V. In TABLE No. II. we come to the new and important PARLIAMENTARY DIVISIONS AND DISTIBUTIONS. This Table again ranges the counties in their

alphabetical order, and shows, at one view, the distribution of the country for the purposes connected with the election of members to serve in parliament (according to the act of 1832); naming the counties, describing the divisions. (where there are divisions) in the counties, stating the places for holding the election courts, stating the polling places in each county or division of a couns ty, naming the cities and boroughs in the county returning members to Parliament, and stating the number of members for each county, and each city and borough; and, finally, the whole number of members returned by each county.

VI. But as the cities and boroughs are, in the Table No II. not accompanied by a statement of their population, Table No III. gives them with their population in their new boundaries; and also the counties of England with their present populations, separate from that of the cities and boroughs; and then the total population of each county, and the total number of members that each county is to return. WALES, for want of any return relative to it respecting these matters, is given (as to its population) in this Table without the distinction just mentioned.

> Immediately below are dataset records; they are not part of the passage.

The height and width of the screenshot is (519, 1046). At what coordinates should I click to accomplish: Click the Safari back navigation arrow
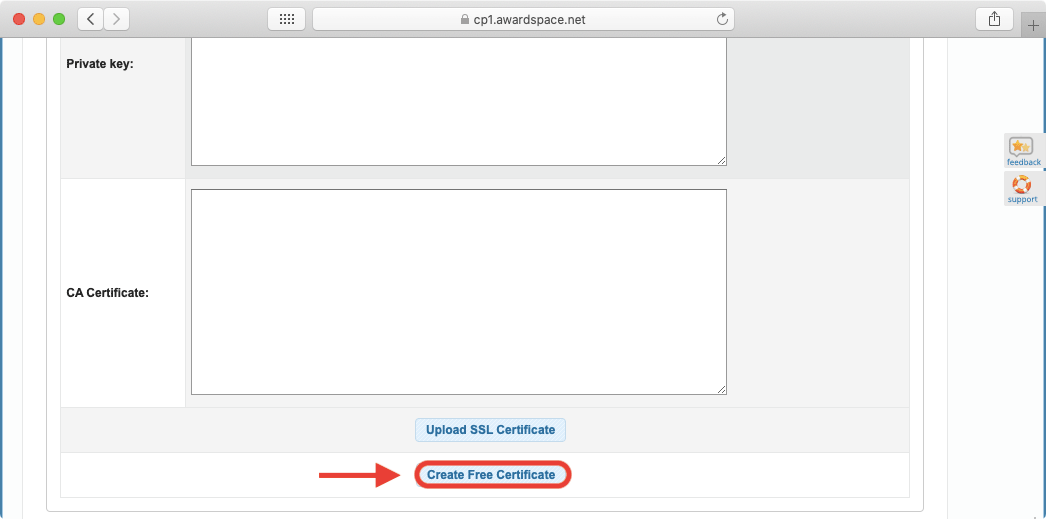point(91,19)
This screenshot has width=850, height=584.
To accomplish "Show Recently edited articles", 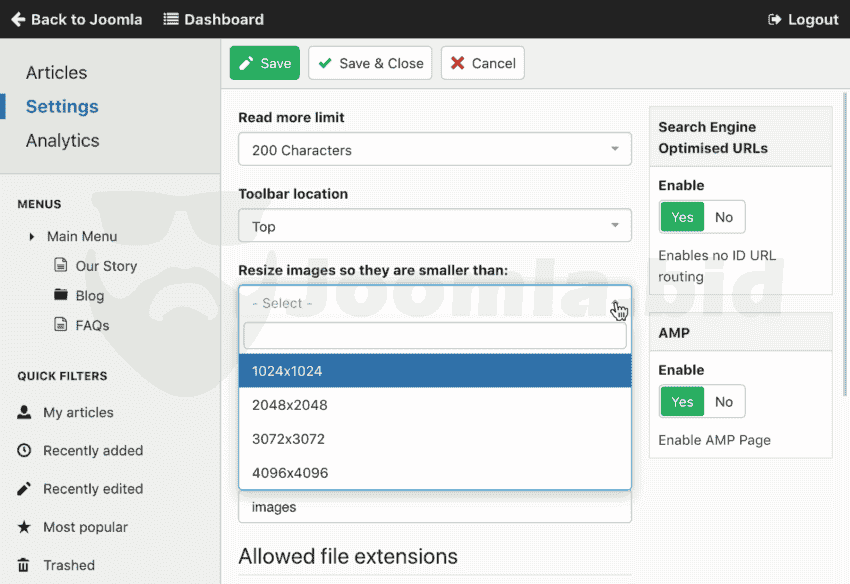I will coord(92,489).
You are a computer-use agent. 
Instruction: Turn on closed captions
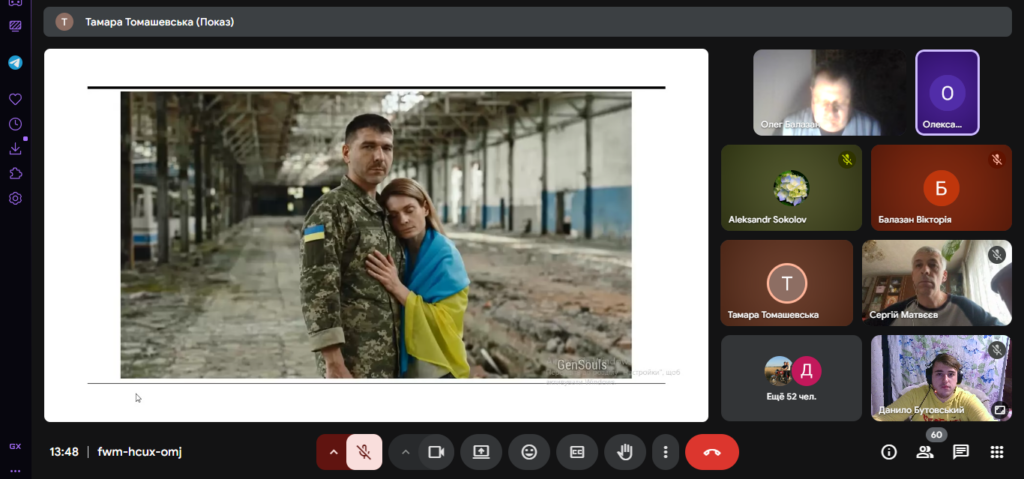(x=577, y=452)

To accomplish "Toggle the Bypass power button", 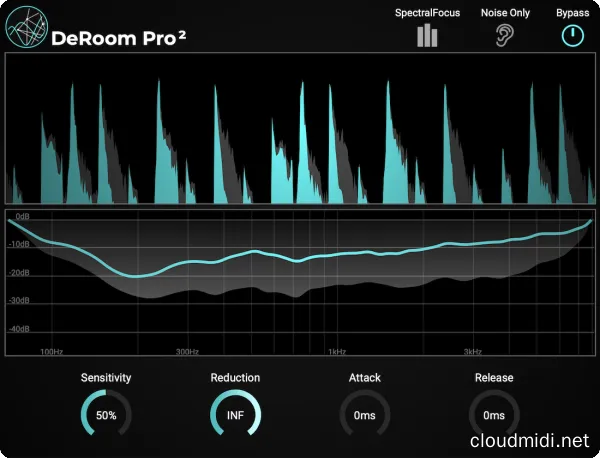I will click(573, 36).
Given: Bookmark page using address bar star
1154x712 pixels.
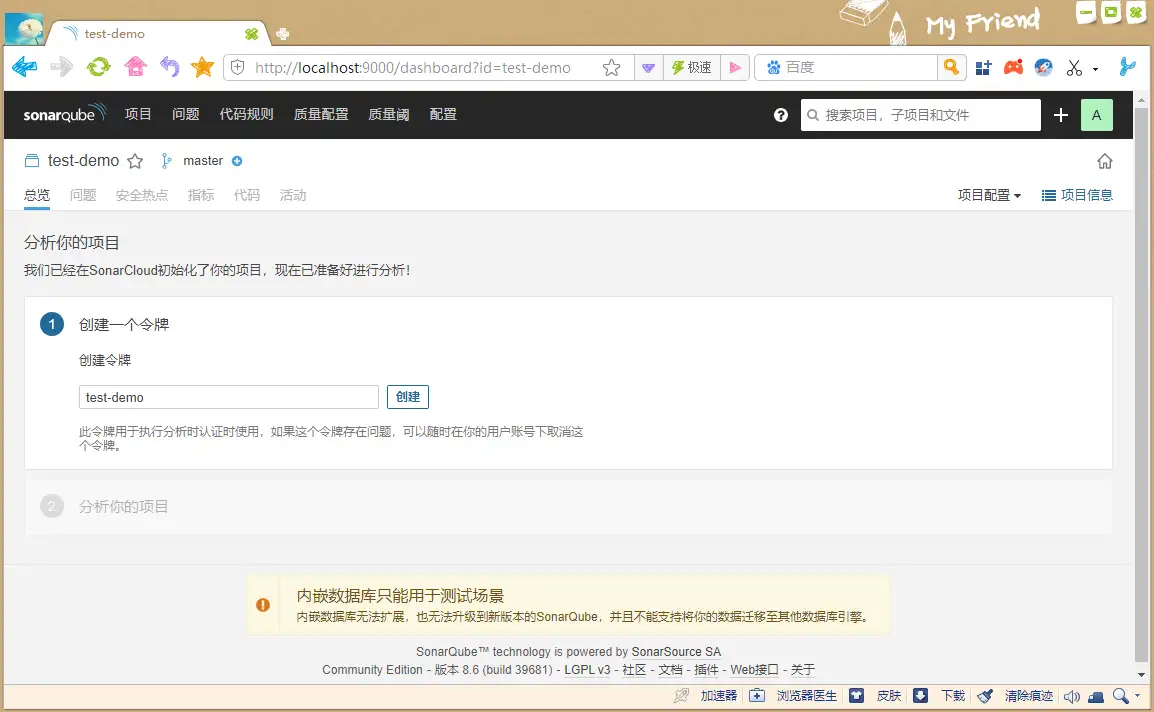Looking at the screenshot, I should (x=611, y=68).
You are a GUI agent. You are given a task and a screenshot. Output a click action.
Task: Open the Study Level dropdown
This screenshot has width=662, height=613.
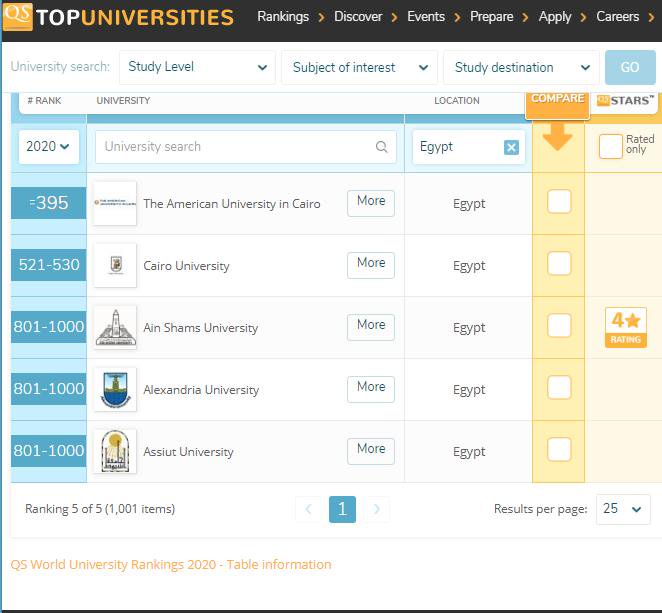[x=197, y=68]
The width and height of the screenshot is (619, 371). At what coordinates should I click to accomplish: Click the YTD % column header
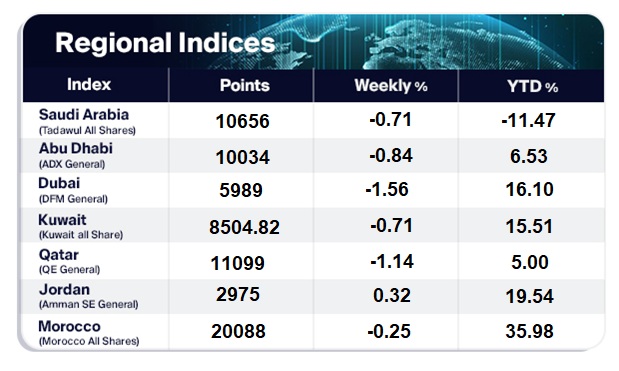(x=532, y=86)
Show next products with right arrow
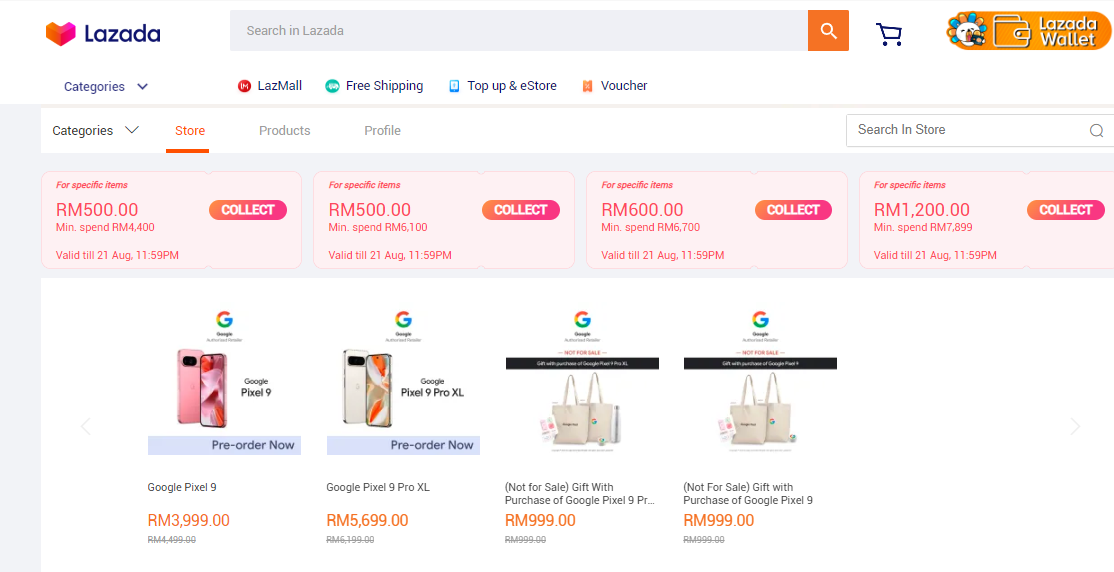This screenshot has height=572, width=1114. (x=1075, y=427)
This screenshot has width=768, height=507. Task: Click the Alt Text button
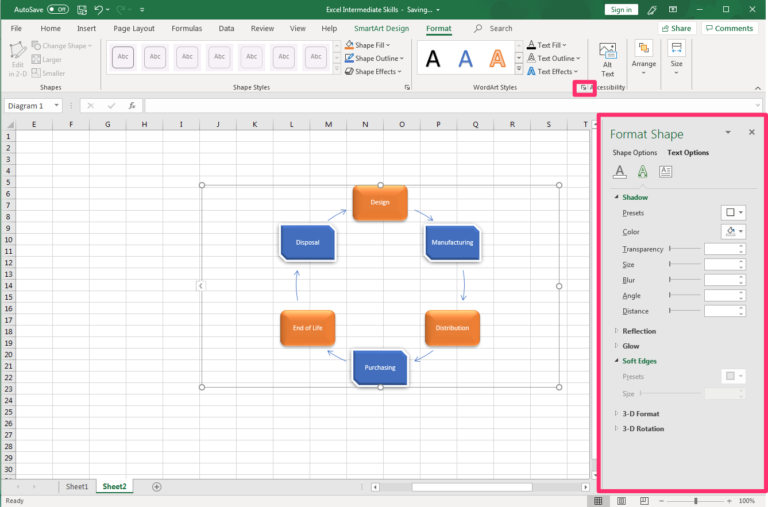[x=607, y=58]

VII. In order that no part of this most interesting and most memorable change, made by the Reform-law, may be left without information relative to it, and that information may be always at hand, Table No. IV. gives the names of all the rotten boroughs wholly cashiered, and also of those half-cashiered, by the Act of 4 June, 1832, together with the counties in which they are, and the number of voters which they formerly had, this being matter which never ought to be effaced from the minds of Englishmen.

Such is the book that I now present to my readers; and if it prove tiresome to them, I beseech them to think of what it must have been to its author! It has done one thing for me, at any rate; it has at last taught me, at the end of three-score years of labour, that there is something that can fatigue; and it is à truly curious fact that I am putting this on paper in the VERY ROOM in which Dr. JOHNSON wrote his plaintive preface to the prodigious production of his patient toil.

No. 11, Bolt-court, 28 June, 1832.

WM. COBBETT.

· GENERAL ACCOUNT

OF

ENGLAND AND WALES.

SITUATION, BOUNDARIES, AND EXTENT.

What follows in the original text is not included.